The covenant in the Indiana case was deemed prohibitively broad in scope because it prevented the employee from working for a competitor “in any manner.” The decision cautions employers to limit non-compete restrictions to competitive positions analogous to the work the employee actually performs. However, because the employee downloaded thousands of documents immediately before departing and shared at least some confidential information with his new employer, the court issued a preliminary injunction prohibiting the employee from continuing in his new role. His “pre-departure harvesting” of his former employer’s confidential information warranted the injunction, the court concluded, because it created an “ongoing threat of potential or actual misappropriation” of his former employer’s confidential information or trade secrets.
Restrictive covenants are tricky
and one size does not fit all. So what steps can organizations take to protect
themselves from unfair competition in today’s highly competitive environment?
1. Location matters. Restrictive
covenants are a matter of state law. Each agreement must meet the specific
requirements of the jurisdiction where that employee’s employment relationship
is based. Include choice of law and forum selection clauses to streamline
disputes.
2. Don’t over reach.
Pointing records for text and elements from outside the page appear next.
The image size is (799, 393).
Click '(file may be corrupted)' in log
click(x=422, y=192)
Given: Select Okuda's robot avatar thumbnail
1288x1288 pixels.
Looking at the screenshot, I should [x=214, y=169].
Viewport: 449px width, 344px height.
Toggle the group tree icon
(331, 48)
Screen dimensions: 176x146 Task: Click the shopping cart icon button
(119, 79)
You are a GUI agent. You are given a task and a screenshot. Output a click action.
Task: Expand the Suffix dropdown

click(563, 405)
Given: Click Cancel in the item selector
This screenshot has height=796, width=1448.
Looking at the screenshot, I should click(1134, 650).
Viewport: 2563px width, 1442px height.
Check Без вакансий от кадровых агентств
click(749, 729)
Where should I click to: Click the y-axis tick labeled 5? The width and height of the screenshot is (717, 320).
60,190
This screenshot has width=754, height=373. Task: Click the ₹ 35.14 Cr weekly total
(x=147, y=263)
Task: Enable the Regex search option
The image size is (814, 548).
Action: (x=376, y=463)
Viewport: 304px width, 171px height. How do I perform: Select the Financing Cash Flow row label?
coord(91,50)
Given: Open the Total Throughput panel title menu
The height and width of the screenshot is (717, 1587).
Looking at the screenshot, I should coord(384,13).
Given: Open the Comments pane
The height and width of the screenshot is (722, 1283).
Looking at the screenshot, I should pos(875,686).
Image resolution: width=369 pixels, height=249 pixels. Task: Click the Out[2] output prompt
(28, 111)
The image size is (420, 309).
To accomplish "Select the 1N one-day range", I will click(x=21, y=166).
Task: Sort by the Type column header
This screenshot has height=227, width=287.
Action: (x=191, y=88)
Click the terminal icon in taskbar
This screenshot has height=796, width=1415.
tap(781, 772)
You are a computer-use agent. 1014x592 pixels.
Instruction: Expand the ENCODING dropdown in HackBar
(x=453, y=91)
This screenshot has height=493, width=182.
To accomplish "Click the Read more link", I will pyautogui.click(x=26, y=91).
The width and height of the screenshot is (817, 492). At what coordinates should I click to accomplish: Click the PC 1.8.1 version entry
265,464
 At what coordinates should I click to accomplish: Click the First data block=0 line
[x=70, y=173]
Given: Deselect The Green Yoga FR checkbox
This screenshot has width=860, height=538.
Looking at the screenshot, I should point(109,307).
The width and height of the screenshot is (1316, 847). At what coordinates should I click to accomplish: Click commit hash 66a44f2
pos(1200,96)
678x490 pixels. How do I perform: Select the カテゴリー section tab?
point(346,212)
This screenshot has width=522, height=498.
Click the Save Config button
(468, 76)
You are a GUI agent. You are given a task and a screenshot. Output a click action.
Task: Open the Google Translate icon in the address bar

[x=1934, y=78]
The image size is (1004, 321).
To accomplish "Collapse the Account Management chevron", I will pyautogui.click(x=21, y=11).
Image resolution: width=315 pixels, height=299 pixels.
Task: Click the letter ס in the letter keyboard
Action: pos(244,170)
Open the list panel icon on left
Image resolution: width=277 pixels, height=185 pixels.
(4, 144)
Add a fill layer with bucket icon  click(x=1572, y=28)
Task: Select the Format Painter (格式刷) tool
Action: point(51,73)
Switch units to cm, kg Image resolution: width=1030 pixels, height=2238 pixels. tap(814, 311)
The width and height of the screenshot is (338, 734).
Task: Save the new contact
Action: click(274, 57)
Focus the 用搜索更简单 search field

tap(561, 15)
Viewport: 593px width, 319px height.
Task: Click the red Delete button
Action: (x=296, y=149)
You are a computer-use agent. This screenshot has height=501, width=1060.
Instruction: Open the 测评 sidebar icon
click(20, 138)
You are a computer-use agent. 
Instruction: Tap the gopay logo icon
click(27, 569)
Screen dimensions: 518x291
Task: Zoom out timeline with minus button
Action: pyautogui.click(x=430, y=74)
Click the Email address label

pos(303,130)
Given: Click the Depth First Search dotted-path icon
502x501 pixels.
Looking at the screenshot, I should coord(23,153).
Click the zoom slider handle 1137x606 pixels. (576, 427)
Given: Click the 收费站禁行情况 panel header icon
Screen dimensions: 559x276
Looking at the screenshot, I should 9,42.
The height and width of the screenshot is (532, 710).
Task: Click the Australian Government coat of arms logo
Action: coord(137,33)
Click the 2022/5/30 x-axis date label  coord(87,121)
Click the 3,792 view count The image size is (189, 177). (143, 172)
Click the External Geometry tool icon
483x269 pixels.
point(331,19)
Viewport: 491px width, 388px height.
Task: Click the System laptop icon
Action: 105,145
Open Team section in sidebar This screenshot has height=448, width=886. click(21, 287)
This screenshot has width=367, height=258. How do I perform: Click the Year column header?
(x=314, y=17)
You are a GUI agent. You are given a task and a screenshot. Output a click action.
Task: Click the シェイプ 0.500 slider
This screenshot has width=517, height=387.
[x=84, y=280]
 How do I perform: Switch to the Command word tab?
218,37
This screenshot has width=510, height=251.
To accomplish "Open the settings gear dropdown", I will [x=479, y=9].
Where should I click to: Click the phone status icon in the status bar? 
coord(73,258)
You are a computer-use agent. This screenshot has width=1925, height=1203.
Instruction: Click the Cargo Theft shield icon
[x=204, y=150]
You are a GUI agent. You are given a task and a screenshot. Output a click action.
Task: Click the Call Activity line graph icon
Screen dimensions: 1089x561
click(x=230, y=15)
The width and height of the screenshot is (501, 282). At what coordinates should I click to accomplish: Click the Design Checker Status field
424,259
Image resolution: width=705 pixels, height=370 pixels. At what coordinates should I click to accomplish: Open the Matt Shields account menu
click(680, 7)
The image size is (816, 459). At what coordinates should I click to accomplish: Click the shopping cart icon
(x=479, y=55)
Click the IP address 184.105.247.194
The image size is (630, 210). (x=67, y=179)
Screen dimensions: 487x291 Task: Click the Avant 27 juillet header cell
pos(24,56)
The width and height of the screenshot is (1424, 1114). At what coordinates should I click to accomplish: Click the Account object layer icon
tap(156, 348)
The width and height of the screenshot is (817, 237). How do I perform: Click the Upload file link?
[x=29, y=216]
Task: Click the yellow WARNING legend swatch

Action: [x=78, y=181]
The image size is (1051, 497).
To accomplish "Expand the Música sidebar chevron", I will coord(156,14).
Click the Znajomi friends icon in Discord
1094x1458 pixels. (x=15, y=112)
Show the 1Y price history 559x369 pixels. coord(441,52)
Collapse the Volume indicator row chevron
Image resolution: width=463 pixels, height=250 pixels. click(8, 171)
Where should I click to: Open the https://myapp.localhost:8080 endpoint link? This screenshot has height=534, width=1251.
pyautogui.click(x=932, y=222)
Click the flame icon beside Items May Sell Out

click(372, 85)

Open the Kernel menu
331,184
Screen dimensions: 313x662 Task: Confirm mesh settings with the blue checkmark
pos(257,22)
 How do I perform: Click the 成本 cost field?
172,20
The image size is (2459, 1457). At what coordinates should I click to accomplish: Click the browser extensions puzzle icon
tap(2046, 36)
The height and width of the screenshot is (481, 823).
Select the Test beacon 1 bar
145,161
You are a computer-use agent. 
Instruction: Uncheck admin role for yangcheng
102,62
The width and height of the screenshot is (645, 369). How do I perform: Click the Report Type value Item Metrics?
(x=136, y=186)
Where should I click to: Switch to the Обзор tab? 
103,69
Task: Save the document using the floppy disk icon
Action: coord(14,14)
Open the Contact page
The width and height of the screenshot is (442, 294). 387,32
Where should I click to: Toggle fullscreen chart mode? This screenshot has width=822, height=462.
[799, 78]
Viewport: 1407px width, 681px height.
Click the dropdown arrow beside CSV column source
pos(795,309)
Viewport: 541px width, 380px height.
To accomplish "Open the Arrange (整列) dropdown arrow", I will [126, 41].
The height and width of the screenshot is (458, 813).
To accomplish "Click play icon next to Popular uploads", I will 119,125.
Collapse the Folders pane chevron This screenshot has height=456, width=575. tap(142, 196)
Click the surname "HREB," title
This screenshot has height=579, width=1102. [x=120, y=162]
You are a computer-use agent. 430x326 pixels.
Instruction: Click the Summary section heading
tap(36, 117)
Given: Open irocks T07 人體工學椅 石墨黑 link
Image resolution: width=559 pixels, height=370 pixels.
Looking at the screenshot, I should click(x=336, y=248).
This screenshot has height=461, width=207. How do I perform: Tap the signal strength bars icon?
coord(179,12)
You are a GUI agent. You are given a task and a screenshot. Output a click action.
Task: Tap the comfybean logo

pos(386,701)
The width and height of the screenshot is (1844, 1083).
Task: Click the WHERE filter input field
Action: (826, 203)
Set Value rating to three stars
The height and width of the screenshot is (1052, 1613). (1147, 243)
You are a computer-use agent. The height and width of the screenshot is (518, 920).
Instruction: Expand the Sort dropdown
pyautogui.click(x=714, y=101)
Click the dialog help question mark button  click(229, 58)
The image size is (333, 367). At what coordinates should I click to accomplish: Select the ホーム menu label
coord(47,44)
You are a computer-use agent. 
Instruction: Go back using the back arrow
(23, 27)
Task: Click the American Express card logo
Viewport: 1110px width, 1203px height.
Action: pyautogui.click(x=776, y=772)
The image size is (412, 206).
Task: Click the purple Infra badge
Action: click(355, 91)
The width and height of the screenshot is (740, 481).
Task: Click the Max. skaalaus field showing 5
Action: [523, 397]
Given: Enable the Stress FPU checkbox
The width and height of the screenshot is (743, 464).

Some
positions warrant a true non-compete and for others an agreement not to solicit
customers will suffice. Patent and copyright assignments are critical for some
segments of the workforce but for many, the only real concern is ensuring a
departing employee does not make use of confidential information or steal trade
secrets. Focus on what you need to protect and tailor the agreement to meet
those needs.
3. Safeguard confidential
information. A company’s failure to adequately protect confidential
information in its day to day operations can undercut the best confidentiality
agreement.
4. Be upfront about
restrictive covenants. Waiting until after an employee accepts a position
undercuts the consideration component and, in some jurisdictions, can
invalidate an otherwise enforceable agreement. Ask prospective employees about
ongoing contractual obligations before hiring them. Remind departing employees
of ongoing contractual obligations.
5. Stay current. Review your forms periodically. The
law is constantly evolving in this area.